Ce qui la caractérise
Ce qui distingue ce curry, c'est l'équilibre très précis entre la fraîcheur herbacée et la rondeur de la crème de coco. La pâte de curry vert combine piments verts, coriandre, racines (galanga), citronnelle, ail, échalote et souvent une touche de pâte de crevettes (kapi) ; elle apporte une note à la fois piquante, citronnée et légèrement umami. La crème de coco tempère le feu des piments et offre une texture veloutée qui enrobe le poulet et les légumes, aubergines thaïes, pois gourmands, poivrons ou bambou selon la saison. Le résultat en bouche alterne fraîcheur, douceur lactée, salinité de la sauce poisson et un fond d'épices chaudes. C’est un plat courant pour le déjeuner ou le dîner familial, apprécié toute l'année mais particulièrement réconfortant pendant les saisons humides ou fraîches où la texture crémeuse est bienvenue.
Variantes et adaptations
La version la plus répandue en Thaïlande est le kaeng khiao wan gai (au poulet), mais on rencontre aussi kaeng khiao wan nuea (au bœuf), au poisson, ou végétarienne avec du tofu et des légumes.
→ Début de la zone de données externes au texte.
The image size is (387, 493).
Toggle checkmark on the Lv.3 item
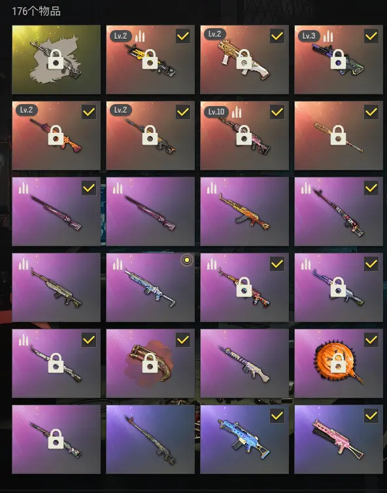pyautogui.click(x=371, y=36)
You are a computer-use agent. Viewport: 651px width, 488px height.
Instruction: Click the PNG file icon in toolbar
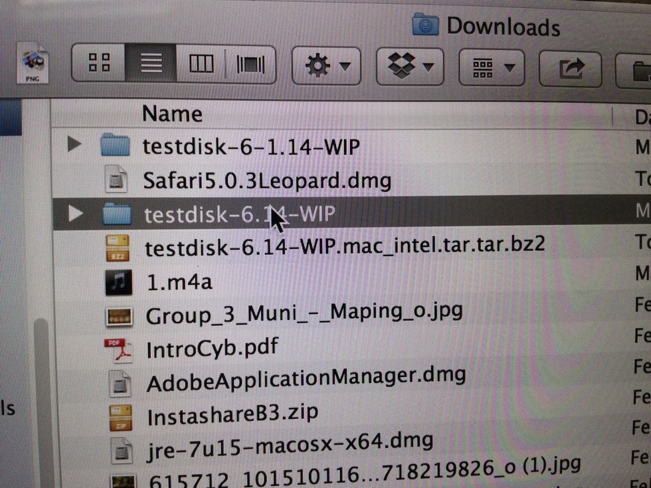[x=33, y=62]
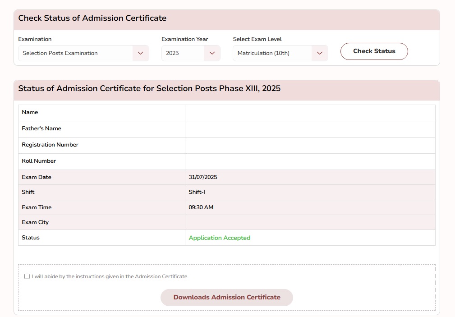The height and width of the screenshot is (317, 455).
Task: Click the chevron arrow beside year 2025
Action: click(212, 53)
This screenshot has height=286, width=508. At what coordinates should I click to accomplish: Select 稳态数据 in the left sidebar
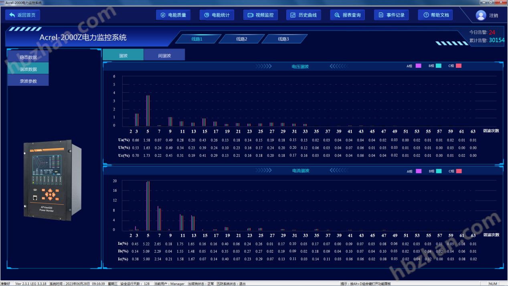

Selon les régions, l'intensité du lait de coco et du piment varie : le sud use de plus de coco et de pâtes plus grasses, le centre privilégie l’équilibre herbacé. À l'international, la pâte de curry industrielle a conduit à des adaptations plus douces et des variations de légumes (courgette, poivron, carotte) non traditionnels. Les cuisiniers occidentaux remplacent parfois la sauce poisson par de la sauce soja ou du sel pour une version végétalienne, et certains restaurants jouent la carte du fusion en ajoutant basilic thaï, feuilles de combava ou piments plus rares.
Importance culturelle
Le curry vert est emblématique de la cuisine centrale thaïlandaise et illustre la philosophie gustative du pays : recherche d’un équilibre entre sucré, salé, acide et piquant. Il n’est pas un plat cérémoniel unique, mais il occupe une place forte dans le patrimoine culinaire domestique et urbain, de la cantine de rue aux tables familiales. Sa capacité à incorporer des herbes fraîches et des produits locaux en fait un bon indicateur des terroirs thaïlandais, tandis que sa popularité à l’étranger témoigne de l’appétence pour les currys thaïs et de leur adaptabilité aux cuisines du monde.